Identification of novel antiviral drug candidates using an optimized SARS-CoV-2 phenotypic screening platform

  • Reliable, easy-to-handle phenotypic screening platforms are needed for the identification of anti-SARS-CoV-2 compounds. Here, we present caspase 3/7 activity as a readout for monitoring the replication of SARS-CoV-2 isolates from different variants, including a remdesivir-resistant strain, and of other coronaviruses in numerous cell culture models, independently of cytopathogenic effect formation. Compared to other models, the Caco-2 subline Caco-2-F03 displayed superior performance.
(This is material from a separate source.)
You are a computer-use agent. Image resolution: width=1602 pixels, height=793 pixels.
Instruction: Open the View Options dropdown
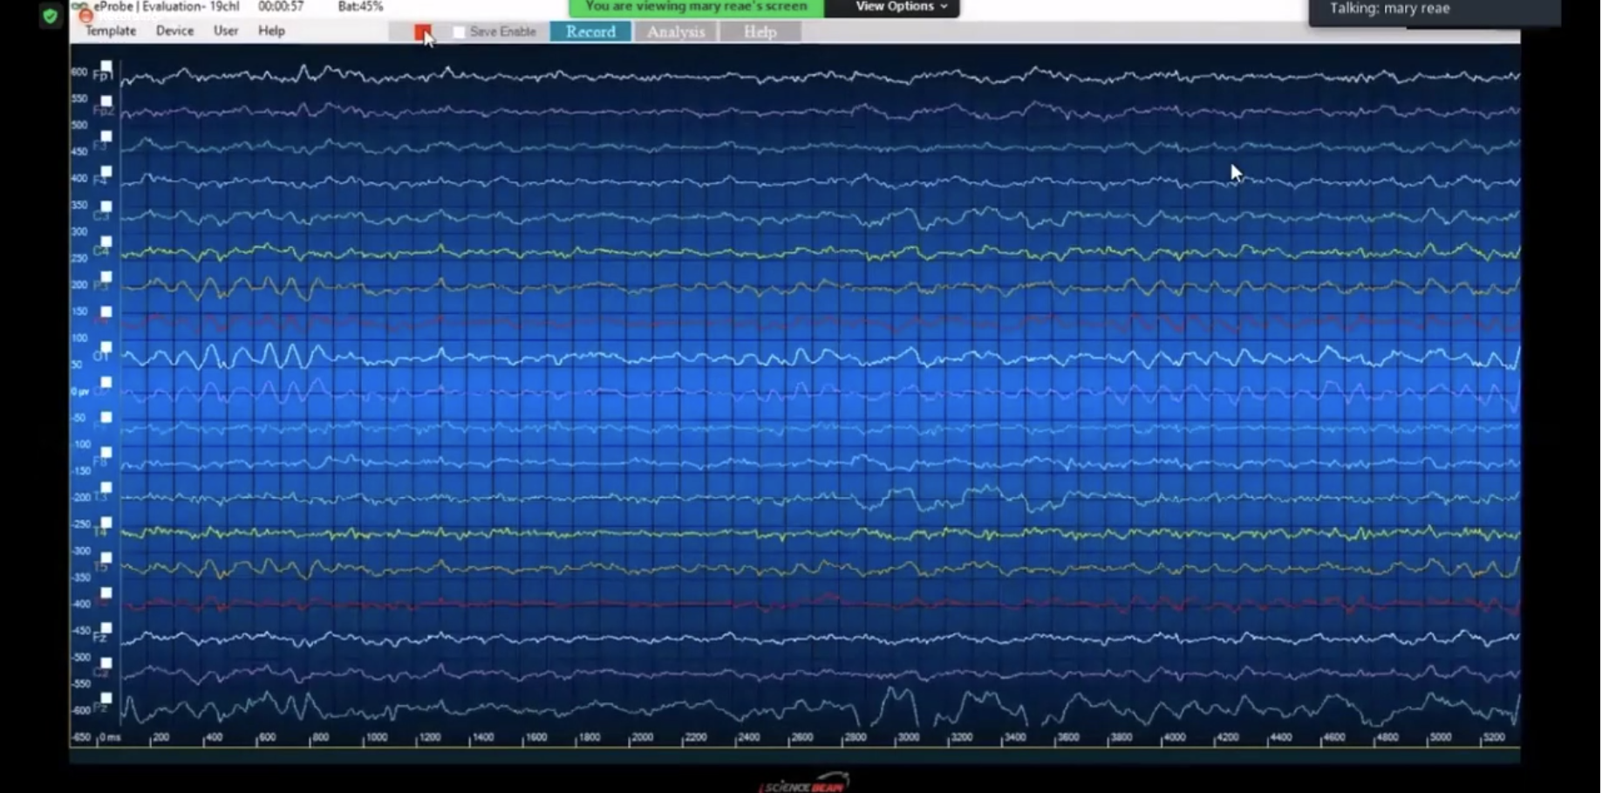tap(900, 7)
It possesses a stable SARS-CoV-2 susceptibility phenotype and does not produce false-positive hits due to drug-induced phospholipidosis. A proof-of-concept screen of 1,796 kinase inhibitors identified known and novel antiviral drug candidates including inhibitors of phosphoglycerate dehydrogenase (PHGDH), CDC like kinase 1 (CLK-1), and colony stimulating factor 1 receptor (CSF1R). The activity of the PHGDH inhibitor NCT-503 was further increased in combination with the hexokinase II (HK2) inhibitor 2-deoxy-D-glucose, which is in clinical development for COVID-19. In conclusion, caspase 3/7 activity detection in SARS-CoV-2-infected Caco-2-F03 cells provides a simple phenotypic high-throughput screening platform for SARS-CoV-2 drug candidates that reduces false-positive hits.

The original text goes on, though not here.